Un carreau du haut de la fenêtre vola aussitôt en mille éclats et un fragment de brique tomba sur la table près de grand’mère.

— Coup manqué ! hurla grand-père, et il eut un rire qui ressemblait à un sanglot.

Grand’mère le prit dans ses bras, comme un enfant, et elle le porta sur le lit, en murmurant avec effroi :

— Que fais-tu ? Que fais-tu ? Que Dieu soit avec toi ! Ne le tente pas. Est-ce que, dans sa rage, il comprend ce qu’il fait, et que c’est la Sibérie qui l’attend ?…
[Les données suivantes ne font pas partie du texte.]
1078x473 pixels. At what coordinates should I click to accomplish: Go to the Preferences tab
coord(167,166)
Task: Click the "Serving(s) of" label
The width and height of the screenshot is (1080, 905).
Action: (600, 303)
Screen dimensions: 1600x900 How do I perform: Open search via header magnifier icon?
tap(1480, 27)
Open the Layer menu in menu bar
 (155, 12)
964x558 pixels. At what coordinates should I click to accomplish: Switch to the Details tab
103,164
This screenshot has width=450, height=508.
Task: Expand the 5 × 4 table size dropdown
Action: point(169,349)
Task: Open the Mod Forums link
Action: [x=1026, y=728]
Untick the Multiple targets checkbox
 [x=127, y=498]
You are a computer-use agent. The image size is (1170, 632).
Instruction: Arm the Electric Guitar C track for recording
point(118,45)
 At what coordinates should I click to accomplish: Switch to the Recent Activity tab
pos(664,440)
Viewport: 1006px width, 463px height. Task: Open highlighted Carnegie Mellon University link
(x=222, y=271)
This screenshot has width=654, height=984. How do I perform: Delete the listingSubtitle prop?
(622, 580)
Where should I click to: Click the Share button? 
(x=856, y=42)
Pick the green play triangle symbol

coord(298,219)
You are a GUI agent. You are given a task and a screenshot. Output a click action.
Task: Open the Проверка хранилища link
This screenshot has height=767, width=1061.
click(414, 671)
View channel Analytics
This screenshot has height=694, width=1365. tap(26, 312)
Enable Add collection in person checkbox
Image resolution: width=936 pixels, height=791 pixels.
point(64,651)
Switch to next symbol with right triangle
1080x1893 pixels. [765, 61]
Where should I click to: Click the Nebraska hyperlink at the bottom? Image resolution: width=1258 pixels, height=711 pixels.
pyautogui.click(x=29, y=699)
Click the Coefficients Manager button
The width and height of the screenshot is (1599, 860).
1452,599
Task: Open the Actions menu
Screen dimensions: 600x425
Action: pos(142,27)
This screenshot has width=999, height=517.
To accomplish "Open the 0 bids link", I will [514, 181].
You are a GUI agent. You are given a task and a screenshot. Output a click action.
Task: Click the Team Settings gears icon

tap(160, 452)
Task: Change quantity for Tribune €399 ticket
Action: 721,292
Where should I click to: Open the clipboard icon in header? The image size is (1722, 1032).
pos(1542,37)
Les jambes vacillantes, grand-père râla :

— Qu’importe qu’il me tue !

Au dehors, on meuglait, on piétinait, on égratignait le mur. Je pris la brique qui était sur la table et je courus à la fenêtre ; grand’mère parvint à m’arrêter, et, me repoussant dans un coin, elle siffla entre ses dents :

— Ah ! maudit !…

Une autre fois, l’oncle Mikhaïl, armé d’un gros pieu, tenta de pénétrer dans le corridor ; debout sur les marches du perron accédant à la cuisine, il essayait d’enfoncer la porte. Grand-père, armé d’un bâton, deux locataires avec une massue, et la femme du cabaretier le suivaient, tandis que grand’mère, piétinant sur place, suppliait :

— Laissez-moi aller vers lui… Laissez-moi lui parler, lui dire un mot…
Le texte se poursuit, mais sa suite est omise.